- [Directions]: Please count the lines in the records that contain the string "Switch", matching case exactly, and give only the number.

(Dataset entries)
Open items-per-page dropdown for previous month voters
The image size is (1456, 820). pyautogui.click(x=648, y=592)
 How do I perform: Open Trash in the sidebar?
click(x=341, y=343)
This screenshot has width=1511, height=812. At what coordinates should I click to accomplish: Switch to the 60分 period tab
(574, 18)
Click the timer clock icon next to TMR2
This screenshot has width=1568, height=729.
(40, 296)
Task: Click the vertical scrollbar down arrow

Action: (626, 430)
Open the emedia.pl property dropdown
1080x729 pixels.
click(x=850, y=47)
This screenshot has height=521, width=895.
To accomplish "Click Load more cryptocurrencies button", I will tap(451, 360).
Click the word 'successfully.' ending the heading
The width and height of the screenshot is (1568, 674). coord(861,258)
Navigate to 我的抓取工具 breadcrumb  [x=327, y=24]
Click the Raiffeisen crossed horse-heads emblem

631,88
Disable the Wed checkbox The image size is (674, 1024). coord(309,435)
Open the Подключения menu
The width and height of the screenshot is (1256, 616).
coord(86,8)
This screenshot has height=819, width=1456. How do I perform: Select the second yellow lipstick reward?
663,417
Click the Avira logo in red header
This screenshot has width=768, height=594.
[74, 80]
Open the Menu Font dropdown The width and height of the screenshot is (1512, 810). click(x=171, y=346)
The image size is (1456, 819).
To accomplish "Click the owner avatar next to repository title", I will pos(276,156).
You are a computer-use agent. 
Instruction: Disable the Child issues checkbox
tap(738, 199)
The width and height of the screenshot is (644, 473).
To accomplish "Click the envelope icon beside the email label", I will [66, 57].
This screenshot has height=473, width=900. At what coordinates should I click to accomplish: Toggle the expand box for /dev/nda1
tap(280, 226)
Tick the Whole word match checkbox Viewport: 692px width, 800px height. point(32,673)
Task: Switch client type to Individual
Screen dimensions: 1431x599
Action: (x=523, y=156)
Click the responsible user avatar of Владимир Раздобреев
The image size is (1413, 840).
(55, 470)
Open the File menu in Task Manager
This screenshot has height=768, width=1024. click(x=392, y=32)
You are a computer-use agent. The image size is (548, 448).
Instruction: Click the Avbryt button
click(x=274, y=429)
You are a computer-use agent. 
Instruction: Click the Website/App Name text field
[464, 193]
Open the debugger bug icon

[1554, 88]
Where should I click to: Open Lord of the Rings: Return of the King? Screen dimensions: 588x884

- [Expected answer]: 2